▸ Task prompt:
Every line of the entries below from the one containing "e-shopsクレヨン (242, 2470)" to the one containing "age嬢ドレス (821, 1439)", both ends included, must be written out exactly. No other line belongs in the answer.

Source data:
# # # # #

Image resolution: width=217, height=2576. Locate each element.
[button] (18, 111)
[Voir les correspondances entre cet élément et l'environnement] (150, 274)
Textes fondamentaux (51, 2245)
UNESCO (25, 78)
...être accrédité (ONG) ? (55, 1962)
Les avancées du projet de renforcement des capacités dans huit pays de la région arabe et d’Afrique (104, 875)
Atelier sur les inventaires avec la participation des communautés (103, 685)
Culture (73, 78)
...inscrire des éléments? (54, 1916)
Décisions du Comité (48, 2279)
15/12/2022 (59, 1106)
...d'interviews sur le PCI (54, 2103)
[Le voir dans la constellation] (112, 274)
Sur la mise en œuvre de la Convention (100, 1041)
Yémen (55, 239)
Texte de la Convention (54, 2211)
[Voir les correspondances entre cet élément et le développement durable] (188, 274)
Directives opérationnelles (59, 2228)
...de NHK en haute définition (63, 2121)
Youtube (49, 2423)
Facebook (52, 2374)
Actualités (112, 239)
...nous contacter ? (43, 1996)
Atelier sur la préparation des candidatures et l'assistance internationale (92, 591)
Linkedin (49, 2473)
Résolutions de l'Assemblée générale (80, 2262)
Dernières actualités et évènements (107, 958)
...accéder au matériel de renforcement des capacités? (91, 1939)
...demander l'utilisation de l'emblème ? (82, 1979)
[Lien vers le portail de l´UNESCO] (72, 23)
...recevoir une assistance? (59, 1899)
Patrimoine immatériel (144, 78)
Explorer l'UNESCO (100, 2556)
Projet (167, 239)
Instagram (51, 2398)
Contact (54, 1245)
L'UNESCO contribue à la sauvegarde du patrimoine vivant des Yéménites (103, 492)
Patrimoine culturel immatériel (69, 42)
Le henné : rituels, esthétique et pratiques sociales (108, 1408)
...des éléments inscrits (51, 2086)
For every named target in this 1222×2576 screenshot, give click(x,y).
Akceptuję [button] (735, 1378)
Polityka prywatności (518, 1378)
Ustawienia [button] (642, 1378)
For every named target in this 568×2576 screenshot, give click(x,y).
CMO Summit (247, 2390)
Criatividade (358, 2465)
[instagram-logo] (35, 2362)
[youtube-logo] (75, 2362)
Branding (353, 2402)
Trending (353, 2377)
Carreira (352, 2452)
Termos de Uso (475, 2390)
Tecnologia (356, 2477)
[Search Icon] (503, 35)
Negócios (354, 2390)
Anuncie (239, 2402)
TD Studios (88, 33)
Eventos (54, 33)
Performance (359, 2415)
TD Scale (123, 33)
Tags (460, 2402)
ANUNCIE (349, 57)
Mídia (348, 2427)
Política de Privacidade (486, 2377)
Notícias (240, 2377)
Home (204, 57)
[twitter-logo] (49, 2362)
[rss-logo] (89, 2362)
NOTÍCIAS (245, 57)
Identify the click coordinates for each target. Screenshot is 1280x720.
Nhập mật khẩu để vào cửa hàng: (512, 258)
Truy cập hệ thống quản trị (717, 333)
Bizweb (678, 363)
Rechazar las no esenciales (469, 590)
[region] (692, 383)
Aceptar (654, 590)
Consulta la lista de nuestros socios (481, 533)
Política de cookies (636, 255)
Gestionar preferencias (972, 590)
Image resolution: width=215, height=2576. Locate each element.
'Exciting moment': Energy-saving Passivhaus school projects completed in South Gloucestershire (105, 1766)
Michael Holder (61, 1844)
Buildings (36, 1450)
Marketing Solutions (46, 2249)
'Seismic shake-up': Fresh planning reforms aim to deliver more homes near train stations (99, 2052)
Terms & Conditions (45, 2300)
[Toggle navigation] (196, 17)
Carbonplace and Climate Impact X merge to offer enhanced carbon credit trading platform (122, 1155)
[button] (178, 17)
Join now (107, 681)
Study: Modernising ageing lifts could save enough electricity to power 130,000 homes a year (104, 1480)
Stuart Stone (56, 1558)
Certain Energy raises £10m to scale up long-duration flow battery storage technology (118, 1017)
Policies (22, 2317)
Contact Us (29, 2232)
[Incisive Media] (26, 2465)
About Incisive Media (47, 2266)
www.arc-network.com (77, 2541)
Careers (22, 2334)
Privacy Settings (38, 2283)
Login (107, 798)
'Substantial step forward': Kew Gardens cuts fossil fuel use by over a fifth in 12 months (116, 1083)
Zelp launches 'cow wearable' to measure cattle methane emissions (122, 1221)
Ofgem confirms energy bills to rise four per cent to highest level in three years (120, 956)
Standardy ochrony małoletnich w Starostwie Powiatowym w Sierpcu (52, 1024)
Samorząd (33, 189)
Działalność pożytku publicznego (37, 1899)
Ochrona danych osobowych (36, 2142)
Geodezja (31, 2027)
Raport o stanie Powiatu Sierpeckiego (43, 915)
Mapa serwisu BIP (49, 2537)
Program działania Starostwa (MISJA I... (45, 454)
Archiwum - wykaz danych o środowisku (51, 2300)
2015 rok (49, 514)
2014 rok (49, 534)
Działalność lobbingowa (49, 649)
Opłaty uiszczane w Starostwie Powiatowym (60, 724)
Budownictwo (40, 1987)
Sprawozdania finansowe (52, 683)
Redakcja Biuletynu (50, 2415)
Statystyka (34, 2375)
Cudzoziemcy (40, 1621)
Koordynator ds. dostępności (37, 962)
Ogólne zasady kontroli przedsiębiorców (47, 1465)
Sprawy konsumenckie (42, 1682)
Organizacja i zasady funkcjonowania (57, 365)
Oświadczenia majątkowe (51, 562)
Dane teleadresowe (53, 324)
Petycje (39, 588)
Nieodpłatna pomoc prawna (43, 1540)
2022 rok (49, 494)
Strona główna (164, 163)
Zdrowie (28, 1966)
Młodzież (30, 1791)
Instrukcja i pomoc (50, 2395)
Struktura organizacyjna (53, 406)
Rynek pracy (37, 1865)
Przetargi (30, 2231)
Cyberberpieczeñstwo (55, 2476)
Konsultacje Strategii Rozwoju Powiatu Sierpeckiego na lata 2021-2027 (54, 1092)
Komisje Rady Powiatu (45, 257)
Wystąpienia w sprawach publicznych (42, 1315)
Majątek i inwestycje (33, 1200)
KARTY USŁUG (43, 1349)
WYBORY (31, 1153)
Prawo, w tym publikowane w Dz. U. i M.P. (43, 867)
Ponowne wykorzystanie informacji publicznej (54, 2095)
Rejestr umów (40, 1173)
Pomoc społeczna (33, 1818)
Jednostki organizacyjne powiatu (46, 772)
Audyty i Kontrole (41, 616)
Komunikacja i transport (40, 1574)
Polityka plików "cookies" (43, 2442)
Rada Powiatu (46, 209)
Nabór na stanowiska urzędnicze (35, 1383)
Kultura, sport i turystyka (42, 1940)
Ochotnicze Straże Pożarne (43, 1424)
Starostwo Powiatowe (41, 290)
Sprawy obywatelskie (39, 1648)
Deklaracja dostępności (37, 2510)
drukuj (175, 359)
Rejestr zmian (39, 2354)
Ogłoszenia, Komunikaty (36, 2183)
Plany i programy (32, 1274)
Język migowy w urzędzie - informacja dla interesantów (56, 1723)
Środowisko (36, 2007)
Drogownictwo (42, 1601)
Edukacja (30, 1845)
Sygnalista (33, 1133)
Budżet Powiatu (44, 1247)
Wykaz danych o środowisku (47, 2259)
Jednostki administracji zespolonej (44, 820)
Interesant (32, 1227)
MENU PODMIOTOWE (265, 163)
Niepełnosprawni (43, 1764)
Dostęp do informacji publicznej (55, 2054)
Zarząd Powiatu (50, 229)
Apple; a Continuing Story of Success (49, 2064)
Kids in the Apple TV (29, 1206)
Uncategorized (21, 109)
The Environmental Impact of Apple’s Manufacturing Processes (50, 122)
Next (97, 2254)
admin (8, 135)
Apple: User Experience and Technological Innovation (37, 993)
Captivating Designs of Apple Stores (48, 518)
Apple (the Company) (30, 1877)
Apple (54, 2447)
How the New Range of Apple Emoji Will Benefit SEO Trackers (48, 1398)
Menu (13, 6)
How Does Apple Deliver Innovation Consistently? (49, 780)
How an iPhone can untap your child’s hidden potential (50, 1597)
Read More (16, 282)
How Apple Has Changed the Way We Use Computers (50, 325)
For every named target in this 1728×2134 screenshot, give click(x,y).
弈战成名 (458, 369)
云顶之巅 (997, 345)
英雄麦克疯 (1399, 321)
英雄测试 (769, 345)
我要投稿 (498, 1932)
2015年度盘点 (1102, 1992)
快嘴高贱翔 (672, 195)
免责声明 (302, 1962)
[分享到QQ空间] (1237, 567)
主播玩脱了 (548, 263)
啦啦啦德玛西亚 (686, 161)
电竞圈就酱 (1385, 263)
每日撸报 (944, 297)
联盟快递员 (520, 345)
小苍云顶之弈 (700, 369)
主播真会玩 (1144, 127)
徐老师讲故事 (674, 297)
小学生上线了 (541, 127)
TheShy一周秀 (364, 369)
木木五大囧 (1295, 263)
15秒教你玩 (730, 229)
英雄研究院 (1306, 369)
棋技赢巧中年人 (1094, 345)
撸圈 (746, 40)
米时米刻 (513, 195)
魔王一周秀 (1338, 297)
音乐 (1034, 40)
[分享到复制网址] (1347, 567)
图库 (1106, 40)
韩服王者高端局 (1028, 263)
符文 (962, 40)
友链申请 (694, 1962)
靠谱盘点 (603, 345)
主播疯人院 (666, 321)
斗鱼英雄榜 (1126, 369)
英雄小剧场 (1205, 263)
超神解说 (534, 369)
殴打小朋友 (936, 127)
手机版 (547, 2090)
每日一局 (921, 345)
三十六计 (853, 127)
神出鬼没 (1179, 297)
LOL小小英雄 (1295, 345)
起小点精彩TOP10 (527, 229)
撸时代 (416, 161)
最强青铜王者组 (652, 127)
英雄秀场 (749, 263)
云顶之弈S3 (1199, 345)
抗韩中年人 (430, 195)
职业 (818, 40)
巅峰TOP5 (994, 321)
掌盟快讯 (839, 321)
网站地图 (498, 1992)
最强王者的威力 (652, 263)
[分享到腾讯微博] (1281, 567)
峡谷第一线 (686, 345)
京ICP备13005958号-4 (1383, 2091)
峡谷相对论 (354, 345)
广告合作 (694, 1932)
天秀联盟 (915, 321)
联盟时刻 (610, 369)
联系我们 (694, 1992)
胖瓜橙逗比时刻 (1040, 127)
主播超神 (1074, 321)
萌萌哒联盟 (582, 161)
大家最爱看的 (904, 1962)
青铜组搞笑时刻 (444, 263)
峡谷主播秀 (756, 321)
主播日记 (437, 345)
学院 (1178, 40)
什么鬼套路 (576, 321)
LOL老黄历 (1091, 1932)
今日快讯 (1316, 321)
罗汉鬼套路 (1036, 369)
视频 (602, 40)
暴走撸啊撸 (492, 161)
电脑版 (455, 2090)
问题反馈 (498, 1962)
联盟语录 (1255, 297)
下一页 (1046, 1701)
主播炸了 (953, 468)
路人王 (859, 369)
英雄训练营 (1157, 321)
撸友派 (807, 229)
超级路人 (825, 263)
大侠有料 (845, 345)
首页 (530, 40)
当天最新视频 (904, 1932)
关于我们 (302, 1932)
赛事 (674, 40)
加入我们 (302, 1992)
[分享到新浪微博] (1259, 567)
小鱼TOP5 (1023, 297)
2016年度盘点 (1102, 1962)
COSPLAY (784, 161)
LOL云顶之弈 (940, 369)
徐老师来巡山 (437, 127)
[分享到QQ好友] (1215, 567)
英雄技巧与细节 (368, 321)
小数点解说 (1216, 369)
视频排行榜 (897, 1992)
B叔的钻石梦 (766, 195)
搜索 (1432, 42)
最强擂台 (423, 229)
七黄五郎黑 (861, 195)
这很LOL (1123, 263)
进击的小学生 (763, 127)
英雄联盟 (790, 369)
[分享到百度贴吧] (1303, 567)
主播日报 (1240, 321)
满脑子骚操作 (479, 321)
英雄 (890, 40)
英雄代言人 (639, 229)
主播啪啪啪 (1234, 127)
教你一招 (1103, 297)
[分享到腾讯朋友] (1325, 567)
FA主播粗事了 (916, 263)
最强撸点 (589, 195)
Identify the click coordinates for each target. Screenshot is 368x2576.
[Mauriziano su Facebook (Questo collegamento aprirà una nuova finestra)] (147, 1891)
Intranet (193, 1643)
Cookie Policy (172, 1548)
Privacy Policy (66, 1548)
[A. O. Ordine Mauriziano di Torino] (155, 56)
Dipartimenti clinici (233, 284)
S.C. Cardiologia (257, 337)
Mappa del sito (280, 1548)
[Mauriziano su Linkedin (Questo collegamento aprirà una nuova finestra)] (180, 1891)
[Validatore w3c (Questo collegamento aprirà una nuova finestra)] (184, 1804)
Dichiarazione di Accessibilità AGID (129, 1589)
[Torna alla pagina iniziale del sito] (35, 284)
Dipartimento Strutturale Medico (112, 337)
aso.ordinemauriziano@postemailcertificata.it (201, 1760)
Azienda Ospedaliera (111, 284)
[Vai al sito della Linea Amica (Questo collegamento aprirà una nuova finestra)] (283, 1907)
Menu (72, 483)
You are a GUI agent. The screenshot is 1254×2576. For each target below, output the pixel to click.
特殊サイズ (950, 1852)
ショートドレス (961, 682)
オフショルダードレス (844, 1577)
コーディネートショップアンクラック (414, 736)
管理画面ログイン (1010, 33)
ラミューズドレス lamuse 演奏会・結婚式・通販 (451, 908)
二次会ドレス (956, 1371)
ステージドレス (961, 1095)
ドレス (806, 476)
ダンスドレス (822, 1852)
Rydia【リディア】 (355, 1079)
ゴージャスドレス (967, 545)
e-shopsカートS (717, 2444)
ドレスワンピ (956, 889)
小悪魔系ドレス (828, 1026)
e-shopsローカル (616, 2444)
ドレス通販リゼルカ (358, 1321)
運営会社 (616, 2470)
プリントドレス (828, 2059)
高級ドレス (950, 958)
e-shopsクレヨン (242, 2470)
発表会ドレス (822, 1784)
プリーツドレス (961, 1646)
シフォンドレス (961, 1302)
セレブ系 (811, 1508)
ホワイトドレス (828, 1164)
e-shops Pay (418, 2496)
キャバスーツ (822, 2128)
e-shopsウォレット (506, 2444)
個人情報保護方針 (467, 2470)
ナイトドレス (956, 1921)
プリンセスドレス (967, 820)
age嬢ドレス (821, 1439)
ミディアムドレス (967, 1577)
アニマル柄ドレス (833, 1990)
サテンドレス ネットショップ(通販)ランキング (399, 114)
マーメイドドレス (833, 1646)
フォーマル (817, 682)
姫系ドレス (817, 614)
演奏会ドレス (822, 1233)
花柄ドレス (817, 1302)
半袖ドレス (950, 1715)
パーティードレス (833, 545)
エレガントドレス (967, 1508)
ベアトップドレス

# # # # #

▸ Answer space:
e-shopsクレヨン (242, 2470)
発表会ドレス (822, 1784)
プリーツドレス (961, 1646)
シフォンドレス (961, 1302)
セレブ系 (811, 1508)
ホワイトドレス (828, 1164)
e-shops Pay (418, 2496)
キャバスーツ (822, 2128)
e-shopsウォレット (506, 2444)
個人情報保護方針 (467, 2470)
ナイトドレス (956, 1921)
プリンセスドレス (967, 820)
age嬢ドレス (821, 1439)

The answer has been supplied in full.